The Himachal Pradesh high court’s landmark judgment on Friday has come as big relief to women, who had been denied the right to inherit ancestral property, particularly in the tribal regions of Lahaul Spiti and Kinnaur. The judgment has an implication for around 6% of the state’s population that is tribal.
The judgment has come on a case, dating back to 1996. A Gaddi tribal, Rasalu, left his family entangled in a legal battle over the right to his property. His son Bahadur challenged the mutation of the land, registered in the name of all the six siblings, claiming that in his tribe, property could be ‘given’ only on to sons, and daughters had no legal rights to the same. In the lower judiciary, Chamba’s senior subjudge in 2002 went in favour of the appellant. This judgment was challenged and the case went all the way up to the high court, where justice Rajiv Sharma gave a 60-page order allowing tribal women to inherit property.

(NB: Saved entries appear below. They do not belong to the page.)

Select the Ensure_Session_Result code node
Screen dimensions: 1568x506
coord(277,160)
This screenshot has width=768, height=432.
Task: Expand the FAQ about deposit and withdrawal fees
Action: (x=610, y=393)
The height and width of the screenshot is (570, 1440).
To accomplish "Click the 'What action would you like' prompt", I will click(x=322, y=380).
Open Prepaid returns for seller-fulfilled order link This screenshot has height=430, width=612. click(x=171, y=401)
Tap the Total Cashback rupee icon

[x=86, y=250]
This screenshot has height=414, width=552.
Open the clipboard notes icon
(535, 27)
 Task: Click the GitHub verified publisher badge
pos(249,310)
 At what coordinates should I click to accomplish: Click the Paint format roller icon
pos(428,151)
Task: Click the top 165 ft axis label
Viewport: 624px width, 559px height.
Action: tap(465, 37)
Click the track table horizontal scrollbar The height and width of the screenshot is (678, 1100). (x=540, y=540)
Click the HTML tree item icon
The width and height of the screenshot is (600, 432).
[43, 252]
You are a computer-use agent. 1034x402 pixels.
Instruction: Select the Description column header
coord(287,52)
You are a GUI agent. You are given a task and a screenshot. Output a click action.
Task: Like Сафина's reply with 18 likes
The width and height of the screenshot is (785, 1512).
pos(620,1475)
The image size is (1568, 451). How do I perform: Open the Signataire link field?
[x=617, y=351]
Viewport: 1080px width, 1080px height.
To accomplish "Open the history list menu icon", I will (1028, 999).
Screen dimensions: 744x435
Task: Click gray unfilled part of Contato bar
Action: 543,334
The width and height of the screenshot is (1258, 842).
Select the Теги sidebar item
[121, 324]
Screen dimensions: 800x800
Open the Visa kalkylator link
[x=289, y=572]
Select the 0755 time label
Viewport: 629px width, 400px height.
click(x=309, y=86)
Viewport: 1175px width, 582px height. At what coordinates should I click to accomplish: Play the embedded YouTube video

The court held that the tribal women are entitled to inherit property as the ‘Equality of Rights’ was a constitutional right and shall prevail over statutory rights.
The court also observed that the provisions to the Hindu Succession Act, 1956, could not come in the way of inheritance of property by daughters belonging to tribal areas, where Hinduism and Buddhism is followed. Justice Sharma added that the Hindu Succession Act should be read as consistent with the constitutional goal of removing gender-based discrimination targeted at the economic empowerment of Hindu women. It added that women have the right to elimination of gender-based discrimination, particularly with respect to property, so as to attain economic empowerment.
“The Constitution of India is a living document... judicial powers must be exercised to interpret and enforce fundamental rights in an area where the will of the elected legislature has not expressed itself,” the order adds.
THE RIGHT COMES AFTER A LONG TIME
The tribes in Himachal are Gaddis, Bhoti, Kinnauwaras, Gujjar, Jhadh Khampa, Lamba Panghwals, Swampla, Bhera, Damba and Joba. Most of these tribes inhabit Kinnaur, Lahaul Spiti and Chamba, while the Gujjars and Gaddis are scattered across the state.
The genesis of the discrimination goes back to Wajib Ul Urj, a law written in 1926, for Kinnaur and Lahaul and Spiti. This custom allowed only male members to inherit ancestral property, and was being followed even after the amended Hindu Succession Act, 1956, which grants equal rights to men and women, became the law of the land.
Former governor Urmila Singh, a tribal leader from Madhya Pradesh, was a prominent voice that spoke in favour of the Right to Property being granted to tribal women.
The issue has also been getting sustained media attention and some non-government organisations raised the issue. Mahila Kalyan Parishad, a woman group, has been campaigning to secure the rights of tribal women and launched a signature campaign. A memorandum in this regard was submitted to president Pranab Mukherjee in 2013.
VIEWS FROM THE COMMUNITY
In the Gaddis, the semi-pastoral tribe, one of whose woman member, challenged the law, ironically, women have played a crucial role — as responsibilities ranging from looking after elders and kids, crops, agriculture and scores of other works rests on them.
The men live a nomadic life searching for pastures to graze their livestock. They reside on either side of the Dhauladhar range of Himalayas. However, their women are deprived of all property rights.
The tribe has made Chamba its home and also reside in considerable number in Baijnath, Palampur, Dharamsala, Shahpur and Nurpur constituencies in Kangra district.
A social worker Medh Singh, who works on various issues related to tribal community in Bharmour, said, “Women being denied property right is a tradition. It is debatable that how was the law framed and why was it framed. However, I welcome the judgment.”
In Gaddi community, Medh Singh added, girls demanding share in parental property was not considered a good thing.
“The high court judgment is significant as this will ensure Right to Equality for girls,” he said.
AN EXCEPTION: WOMEN GRANTED PROPERTY BEFORE HC DECISION
Meanwhile, Gaddis living to the south of Dhauladhar range had broken away from the tradition many years ago.
“On this side of Dhauladhar, the tradition has changed. Parents give equal rights to their children and there are so many such cases,” said Kamla Patyal, the president of the Dharamsala municipal council and a member of the Gaddi community.
“It also depends on the individual viewpoint and how much people are aware about their rights. In some cases they still consider it wrong if a girl demands share in property while certain sections of society are are at ease with it,” said Patyal.
Though effective succession laws had been in place for long, she said, the high court judgment still marked a new beginning.
“Girls have all the right to property and should get it. Those women who don’t want a share must have their reasons,” said Patyal.
The Bharmour side of the Dhauladhar Range is called ‘Gaderan’ (the native land of Gaddis) while the Kangra side is called ‘Jandher’ (the land they migrate to in winters).